* [THE PROBLEM]: Of the entries below, restate word for word only the section that runs from the line with "Task: Open the help question mark icon" to the line with "Click the 6", counting both ends.

* [RECORD EXTRACTS]:
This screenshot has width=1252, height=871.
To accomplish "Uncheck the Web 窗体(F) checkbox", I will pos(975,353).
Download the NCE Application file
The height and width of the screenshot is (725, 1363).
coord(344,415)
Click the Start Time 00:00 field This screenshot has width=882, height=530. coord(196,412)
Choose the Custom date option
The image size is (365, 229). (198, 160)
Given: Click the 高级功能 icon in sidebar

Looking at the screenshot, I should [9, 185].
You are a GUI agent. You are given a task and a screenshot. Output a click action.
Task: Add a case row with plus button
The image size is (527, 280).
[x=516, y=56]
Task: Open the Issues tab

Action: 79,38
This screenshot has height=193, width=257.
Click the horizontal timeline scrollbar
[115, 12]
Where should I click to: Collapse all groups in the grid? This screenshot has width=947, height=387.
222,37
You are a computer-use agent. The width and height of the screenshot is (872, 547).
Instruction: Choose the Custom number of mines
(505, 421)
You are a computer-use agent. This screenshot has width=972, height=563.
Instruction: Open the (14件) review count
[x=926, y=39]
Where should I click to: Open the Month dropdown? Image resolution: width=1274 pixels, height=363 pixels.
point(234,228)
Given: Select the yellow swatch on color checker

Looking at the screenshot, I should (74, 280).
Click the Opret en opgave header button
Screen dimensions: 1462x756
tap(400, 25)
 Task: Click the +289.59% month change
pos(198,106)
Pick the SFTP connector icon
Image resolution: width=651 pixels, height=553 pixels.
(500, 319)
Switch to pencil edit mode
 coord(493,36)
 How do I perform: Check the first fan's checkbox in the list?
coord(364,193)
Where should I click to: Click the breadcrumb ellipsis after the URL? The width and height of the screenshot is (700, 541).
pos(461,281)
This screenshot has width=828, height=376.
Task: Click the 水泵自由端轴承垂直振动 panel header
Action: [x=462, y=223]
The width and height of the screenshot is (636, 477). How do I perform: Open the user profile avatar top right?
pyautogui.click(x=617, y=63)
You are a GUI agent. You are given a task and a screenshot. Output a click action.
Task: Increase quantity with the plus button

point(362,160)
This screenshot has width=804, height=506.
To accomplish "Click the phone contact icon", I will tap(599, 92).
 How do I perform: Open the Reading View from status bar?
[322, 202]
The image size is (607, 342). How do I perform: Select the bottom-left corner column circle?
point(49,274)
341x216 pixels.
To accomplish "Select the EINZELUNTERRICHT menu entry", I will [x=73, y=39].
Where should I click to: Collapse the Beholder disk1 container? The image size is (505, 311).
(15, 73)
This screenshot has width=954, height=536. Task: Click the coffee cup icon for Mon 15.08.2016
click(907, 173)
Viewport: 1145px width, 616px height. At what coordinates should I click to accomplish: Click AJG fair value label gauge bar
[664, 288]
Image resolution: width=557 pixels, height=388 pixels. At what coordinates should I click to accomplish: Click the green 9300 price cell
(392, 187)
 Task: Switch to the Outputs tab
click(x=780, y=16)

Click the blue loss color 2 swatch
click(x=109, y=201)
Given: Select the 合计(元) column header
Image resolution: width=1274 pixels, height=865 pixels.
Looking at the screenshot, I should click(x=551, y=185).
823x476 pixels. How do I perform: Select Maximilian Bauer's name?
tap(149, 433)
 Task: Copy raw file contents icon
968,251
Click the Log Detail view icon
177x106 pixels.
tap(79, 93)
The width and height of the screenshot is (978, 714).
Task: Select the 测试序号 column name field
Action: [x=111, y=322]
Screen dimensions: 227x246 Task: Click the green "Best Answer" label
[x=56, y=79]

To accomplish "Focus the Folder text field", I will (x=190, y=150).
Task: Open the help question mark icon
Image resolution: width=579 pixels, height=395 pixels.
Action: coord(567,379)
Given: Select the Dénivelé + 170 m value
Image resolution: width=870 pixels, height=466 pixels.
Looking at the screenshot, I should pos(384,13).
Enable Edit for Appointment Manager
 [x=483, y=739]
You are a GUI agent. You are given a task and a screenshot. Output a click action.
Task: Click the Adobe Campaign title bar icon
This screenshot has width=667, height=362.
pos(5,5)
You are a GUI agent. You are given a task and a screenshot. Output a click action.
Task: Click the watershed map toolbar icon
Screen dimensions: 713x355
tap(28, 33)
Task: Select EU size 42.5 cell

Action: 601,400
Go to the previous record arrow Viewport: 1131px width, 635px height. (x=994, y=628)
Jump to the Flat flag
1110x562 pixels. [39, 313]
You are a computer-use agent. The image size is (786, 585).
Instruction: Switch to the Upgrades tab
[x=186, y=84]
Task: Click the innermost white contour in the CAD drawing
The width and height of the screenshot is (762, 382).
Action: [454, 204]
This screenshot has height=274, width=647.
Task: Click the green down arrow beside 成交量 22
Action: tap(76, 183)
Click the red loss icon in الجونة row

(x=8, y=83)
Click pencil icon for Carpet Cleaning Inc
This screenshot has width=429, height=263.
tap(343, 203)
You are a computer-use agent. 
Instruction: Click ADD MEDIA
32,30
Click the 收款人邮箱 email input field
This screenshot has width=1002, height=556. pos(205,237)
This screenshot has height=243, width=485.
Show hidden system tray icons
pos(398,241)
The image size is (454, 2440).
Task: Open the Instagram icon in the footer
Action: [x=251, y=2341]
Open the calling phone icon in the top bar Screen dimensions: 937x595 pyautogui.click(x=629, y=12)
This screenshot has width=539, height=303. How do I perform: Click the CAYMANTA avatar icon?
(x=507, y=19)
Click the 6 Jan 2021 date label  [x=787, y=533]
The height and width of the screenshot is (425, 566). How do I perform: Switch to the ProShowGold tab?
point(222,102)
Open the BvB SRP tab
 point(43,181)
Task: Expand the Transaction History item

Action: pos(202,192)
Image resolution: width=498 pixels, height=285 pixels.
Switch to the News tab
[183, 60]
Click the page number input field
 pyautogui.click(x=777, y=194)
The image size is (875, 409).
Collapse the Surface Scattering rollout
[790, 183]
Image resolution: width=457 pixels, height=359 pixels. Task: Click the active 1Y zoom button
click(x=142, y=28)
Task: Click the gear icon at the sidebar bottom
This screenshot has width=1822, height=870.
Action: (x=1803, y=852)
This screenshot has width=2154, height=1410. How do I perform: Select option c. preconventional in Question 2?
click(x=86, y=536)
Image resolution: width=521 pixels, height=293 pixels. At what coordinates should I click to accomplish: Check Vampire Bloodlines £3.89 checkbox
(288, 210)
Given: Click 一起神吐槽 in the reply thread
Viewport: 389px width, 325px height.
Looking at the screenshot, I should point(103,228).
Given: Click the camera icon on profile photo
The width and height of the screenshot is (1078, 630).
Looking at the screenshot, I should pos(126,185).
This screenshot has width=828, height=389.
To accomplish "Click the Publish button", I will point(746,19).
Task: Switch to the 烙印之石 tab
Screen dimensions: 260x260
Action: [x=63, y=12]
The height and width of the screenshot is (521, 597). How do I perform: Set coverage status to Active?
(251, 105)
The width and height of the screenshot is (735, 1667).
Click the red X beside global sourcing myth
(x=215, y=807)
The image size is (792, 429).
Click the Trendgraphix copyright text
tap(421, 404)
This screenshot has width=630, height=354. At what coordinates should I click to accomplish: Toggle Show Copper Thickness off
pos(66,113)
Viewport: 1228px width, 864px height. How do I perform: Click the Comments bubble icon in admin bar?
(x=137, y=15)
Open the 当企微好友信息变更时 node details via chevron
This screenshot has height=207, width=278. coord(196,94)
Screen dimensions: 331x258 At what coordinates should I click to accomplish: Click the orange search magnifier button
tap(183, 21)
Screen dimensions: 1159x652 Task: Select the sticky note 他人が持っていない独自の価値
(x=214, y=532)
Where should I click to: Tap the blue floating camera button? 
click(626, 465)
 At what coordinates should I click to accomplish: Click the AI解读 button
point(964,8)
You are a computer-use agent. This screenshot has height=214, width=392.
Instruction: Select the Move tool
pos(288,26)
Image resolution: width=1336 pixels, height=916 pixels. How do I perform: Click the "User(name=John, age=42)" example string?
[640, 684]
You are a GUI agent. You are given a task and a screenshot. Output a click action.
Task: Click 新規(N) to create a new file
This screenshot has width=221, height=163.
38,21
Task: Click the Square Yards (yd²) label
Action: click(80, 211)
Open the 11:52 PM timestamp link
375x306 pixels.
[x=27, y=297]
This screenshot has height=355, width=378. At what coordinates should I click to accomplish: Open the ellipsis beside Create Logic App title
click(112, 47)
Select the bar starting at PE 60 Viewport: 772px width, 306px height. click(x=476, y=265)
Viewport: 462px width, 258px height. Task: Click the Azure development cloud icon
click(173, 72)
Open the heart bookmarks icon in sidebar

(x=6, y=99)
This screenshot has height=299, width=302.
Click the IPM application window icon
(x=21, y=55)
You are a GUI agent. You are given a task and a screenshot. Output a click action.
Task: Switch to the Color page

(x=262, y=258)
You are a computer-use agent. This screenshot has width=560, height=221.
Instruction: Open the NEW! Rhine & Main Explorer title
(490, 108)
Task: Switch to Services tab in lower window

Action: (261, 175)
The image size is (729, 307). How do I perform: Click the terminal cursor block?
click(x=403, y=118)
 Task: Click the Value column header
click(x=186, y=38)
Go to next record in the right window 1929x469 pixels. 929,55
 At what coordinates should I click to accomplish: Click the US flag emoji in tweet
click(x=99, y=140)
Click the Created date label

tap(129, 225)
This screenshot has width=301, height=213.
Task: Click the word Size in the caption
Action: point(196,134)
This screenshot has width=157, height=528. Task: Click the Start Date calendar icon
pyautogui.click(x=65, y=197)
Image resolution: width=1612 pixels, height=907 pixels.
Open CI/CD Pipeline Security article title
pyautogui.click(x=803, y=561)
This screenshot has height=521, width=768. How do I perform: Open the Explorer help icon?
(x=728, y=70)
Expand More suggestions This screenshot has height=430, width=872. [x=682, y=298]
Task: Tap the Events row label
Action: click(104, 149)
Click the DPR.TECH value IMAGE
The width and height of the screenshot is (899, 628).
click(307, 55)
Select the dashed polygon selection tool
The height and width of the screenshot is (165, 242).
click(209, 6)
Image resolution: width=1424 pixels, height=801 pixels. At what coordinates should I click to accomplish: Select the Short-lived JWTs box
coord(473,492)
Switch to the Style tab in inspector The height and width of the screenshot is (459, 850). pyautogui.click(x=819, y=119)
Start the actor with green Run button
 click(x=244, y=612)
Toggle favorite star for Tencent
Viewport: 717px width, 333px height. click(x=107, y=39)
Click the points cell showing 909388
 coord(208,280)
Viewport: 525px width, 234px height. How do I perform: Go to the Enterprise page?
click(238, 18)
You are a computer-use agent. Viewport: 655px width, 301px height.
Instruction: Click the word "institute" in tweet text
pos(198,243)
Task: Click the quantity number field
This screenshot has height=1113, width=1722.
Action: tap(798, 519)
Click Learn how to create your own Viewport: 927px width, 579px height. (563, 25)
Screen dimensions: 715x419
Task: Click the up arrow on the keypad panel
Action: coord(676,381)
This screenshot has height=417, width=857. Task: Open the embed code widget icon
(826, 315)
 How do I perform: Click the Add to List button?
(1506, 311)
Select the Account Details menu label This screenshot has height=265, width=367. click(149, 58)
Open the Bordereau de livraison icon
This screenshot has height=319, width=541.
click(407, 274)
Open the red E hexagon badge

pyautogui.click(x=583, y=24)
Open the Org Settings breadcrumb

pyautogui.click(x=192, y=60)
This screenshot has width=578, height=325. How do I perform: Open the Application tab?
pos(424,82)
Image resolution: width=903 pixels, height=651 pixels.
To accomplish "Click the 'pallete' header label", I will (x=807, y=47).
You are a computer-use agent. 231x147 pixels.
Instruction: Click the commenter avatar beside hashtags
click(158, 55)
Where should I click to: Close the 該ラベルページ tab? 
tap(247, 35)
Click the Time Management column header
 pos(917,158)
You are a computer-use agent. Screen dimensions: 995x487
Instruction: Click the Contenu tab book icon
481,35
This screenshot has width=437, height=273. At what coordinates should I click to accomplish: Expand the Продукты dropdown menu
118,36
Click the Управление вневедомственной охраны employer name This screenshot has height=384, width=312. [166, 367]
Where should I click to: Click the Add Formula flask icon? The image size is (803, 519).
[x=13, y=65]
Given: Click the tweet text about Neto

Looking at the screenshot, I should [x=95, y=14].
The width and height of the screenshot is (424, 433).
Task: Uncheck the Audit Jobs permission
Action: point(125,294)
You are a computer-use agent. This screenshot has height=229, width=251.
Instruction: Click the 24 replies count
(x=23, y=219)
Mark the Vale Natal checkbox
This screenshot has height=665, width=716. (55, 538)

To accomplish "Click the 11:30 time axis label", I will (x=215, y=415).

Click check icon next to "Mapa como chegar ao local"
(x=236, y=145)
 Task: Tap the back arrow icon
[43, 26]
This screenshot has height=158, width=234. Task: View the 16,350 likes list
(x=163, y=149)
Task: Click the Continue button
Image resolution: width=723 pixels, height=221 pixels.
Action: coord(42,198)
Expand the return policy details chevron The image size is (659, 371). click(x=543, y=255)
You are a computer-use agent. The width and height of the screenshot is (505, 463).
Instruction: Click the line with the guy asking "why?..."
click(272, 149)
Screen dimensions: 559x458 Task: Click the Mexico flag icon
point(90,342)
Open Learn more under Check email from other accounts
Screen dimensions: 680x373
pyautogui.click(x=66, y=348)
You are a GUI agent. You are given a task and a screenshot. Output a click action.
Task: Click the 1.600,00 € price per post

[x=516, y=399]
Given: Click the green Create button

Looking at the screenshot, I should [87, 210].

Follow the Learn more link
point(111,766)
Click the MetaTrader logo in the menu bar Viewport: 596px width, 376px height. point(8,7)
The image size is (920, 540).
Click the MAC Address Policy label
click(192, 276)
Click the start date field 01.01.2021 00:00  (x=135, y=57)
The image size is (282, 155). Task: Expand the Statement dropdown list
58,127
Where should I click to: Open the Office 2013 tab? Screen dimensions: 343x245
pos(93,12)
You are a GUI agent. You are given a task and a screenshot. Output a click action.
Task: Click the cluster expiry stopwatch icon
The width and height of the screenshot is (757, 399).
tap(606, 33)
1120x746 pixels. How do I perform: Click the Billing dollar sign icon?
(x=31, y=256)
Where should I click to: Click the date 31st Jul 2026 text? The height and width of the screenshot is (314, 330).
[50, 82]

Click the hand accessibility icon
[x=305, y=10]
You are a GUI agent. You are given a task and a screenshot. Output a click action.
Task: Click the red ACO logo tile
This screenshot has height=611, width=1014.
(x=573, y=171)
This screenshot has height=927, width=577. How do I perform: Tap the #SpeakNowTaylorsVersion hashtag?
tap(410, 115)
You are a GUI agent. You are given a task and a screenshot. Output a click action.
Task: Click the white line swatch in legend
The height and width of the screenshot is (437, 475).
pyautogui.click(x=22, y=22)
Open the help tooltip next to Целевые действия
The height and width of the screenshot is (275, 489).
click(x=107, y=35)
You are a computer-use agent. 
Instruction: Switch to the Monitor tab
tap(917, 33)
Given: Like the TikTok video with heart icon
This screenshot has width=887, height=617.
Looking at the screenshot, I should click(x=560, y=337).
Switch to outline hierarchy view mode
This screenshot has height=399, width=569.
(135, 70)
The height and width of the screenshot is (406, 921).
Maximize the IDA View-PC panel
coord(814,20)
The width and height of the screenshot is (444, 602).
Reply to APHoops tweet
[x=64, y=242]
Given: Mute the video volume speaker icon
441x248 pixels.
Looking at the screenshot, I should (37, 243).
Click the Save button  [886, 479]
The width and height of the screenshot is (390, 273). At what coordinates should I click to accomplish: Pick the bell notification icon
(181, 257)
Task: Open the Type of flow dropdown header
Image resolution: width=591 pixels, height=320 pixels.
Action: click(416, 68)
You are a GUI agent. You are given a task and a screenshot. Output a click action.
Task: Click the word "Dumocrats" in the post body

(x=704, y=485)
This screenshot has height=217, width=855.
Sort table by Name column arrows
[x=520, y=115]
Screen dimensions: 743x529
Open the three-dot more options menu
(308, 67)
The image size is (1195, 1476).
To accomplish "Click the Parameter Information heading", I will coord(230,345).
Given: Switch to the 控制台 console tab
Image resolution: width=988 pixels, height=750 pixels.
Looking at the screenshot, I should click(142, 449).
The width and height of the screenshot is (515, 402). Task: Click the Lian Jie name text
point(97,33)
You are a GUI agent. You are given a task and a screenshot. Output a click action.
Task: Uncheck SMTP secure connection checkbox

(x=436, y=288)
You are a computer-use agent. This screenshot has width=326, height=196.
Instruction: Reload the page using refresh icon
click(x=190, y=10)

* [EXERCISE RESPONSE]:
Task: Open the help question mark icon
Image resolution: width=579 pixels, height=395 pixels.
Action: coord(567,379)
Given: Select the Dénivelé + 170 m value
Image resolution: width=870 pixels, height=466 pixels.
Looking at the screenshot, I should pos(384,13).
Enable Edit for Appointment Manager
 [x=483, y=739]
You are a GUI agent. You are given a task and a screenshot. Output a click action.
Task: Click the Adobe Campaign title bar icon
This screenshot has width=667, height=362.
pos(5,5)
You are a GUI agent. You are given a task and a screenshot. Output a click action.
Task: Click the watershed map toolbar icon
Screen dimensions: 713x355
tap(28, 33)
Task: Select EU size 42.5 cell

Action: 601,400
Go to the previous record arrow Viewport: 1131px width, 635px height. (x=994, y=628)
Jump to the Flat flag
1110x562 pixels. [39, 313]
You are a computer-use agent. The image size is (786, 585).
Instruction: Switch to the Upgrades tab
[x=186, y=84]
Task: Click the innermost white contour in the CAD drawing
The width and height of the screenshot is (762, 382).
Action: [454, 204]
This screenshot has height=274, width=647.
Task: Click the green down arrow beside 成交量 22
Action: tap(76, 183)
Click the red loss icon in الجونة row

(x=8, y=83)
Click pencil icon for Carpet Cleaning Inc
This screenshot has width=429, height=263.
tap(343, 203)
You are a computer-use agent. 
Instruction: Click ADD MEDIA
32,30
Click the 收款人邮箱 email input field
This screenshot has width=1002, height=556. pos(205,237)
This screenshot has height=243, width=485.
Show hidden system tray icons
pos(398,241)
The image size is (454, 2440).
Task: Open the Instagram icon in the footer
Action: [x=251, y=2341]
Open the calling phone icon in the top bar Screen dimensions: 937x595 pyautogui.click(x=629, y=12)
This screenshot has width=539, height=303. How do I perform: Click the CAYMANTA avatar icon?
(x=507, y=19)
Click the 6 Jan 2021 date label  [x=787, y=533]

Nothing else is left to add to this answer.